_TASK PROMPT_
Each line of the entries that contains the word "will" adds one. Reply with the resulting number only.

_DATA RECORDS_
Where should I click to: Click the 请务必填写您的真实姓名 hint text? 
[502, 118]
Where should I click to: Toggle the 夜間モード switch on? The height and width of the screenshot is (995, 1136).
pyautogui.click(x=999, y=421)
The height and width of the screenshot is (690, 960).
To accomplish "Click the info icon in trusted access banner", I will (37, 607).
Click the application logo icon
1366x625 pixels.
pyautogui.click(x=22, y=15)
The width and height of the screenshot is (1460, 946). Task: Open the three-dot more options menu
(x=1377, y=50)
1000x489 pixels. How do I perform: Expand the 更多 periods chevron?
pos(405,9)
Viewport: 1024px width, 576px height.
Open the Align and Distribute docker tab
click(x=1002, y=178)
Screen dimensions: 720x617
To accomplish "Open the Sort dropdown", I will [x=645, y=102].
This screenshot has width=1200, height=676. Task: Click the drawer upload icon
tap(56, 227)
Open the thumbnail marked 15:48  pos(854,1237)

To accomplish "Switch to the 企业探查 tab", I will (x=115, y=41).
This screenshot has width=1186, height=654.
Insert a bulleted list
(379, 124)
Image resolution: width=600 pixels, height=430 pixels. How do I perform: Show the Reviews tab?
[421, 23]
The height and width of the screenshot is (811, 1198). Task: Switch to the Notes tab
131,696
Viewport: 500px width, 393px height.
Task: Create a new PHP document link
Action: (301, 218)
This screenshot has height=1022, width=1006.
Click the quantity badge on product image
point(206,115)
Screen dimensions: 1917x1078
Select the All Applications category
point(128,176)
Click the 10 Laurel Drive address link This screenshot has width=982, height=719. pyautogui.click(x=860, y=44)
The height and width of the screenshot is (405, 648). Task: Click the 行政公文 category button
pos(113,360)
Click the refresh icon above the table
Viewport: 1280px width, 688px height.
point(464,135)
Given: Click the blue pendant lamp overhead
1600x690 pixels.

_EXERCISE RESPONSE_
3